Myelodysplastic syndrome progression to acute myeloid leukemia at the stem cell level

• Published in: Nature medicine Vol. 25; no. 1; pp. 103 - 110
• Main Authors: Chen, Jiahao, Kao, Yun-Ruei, Sun, Daqian, Todorova, Tihomira I., Reynolds, David, Narayanagari, Swathi-Rao, Montagna, Cristina, Will, Britta, Verma, Amit, Steidl, Ulrich
• Format: Journal Article
• Language: English
• Published: New York Nature Publishing Group US 01.01.2019; Nature Publishing Group
• Subjects: 631/67/1990; 631/67/71; Acute myelocytic leukemia; Acute myeloid leukemia; Aging; Biomedical and Life Sciences; Biomedicine; Blast cells; Cancer Research; Clone Cells; Comparative analysis; Convergent evolution; Development and progression; Disease Progression; Explosions; Genetic transformation; Humans; Infectious Diseases; Letter; Leukemia; Leukemia, Myeloid, Acute - genetics; Leukemia, Myeloid, Acute - pathology; Medical schools; Metabolic Diseases; Models, Biological; Molecular Medicine; Mutation - genetics; Myelodysplastic syndrome; Myelodysplastic syndromes; Myelodysplastic Syndromes - genetics; Myelodysplastic Syndromes - pathology; Myeloid leukemia; Neurosciences; Oncology; Populations; Precision medicine; Stem cell research; Stem cells; Stem Cells - metabolism
• ISSN: 1078-8956; 1546-170X
• DOI: 10.1038/s41591-018-0267-4

Myelodysplastic syndromes (MDS) frequently progress to acute myeloid leukemia (AML); however, the cells leading to malignant transformation have not been directly elucidated. As progression of MDS to AML in humans provides a biological system to determine the cellular origins and mechanisms of neoplastic transformation, we studied highly fractionated stem cell populations in longitudinal samples of patients with MDS who progressed to AML. Targeted deep sequencing combined with single-cell sequencing of sorted cell populations revealed that stem cells at the MDS stage, including immunophenotypically and functionally defined pre-MDS stem cells (pre-MDS-SC), had a significantly higher subclonal complexity compared to blast cells and contained a large number of aging-related variants.

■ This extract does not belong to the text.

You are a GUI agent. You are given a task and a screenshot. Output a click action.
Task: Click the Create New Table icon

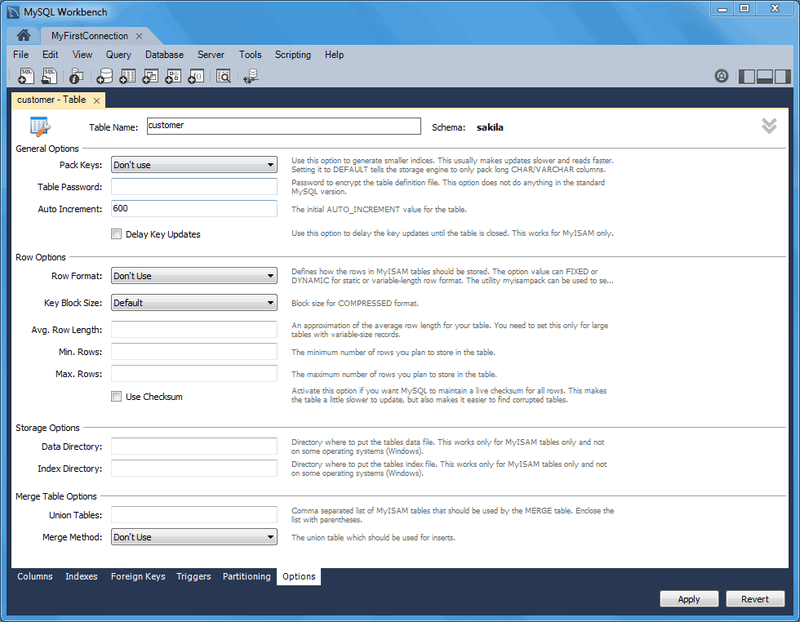pyautogui.click(x=128, y=75)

Single-cell targeted resequencing of highly fractionated stem cells revealed a pattern of nonlinear, parallel clonal evolution, with distinct subclones within pre-MDS-SC and MDS-SC contributing to generation of MDS blasts or progression to AML, respectively. Furthermore, phenotypically aberrant stem cell clones expanded during transformation and stem cell subclones that were not detectable in MDS blasts became dominant upon AML progression. These results reveal a crucial role of diverse stem cell compartments during MDS progression to AML and have implications for current bulk cell–focused precision oncology approaches, both in MDS and possibly other cancers that evolve from premalignant conditions, that may miss pre-existing rare aberrant stem cells that drive disease progression and leukemic transformation. High-resolution sequencing of longitudinal patient samples reveals subclonal mutational diversity in the stem cell compartment driving parallel evolution patterns in acute myeloid leukemia progression.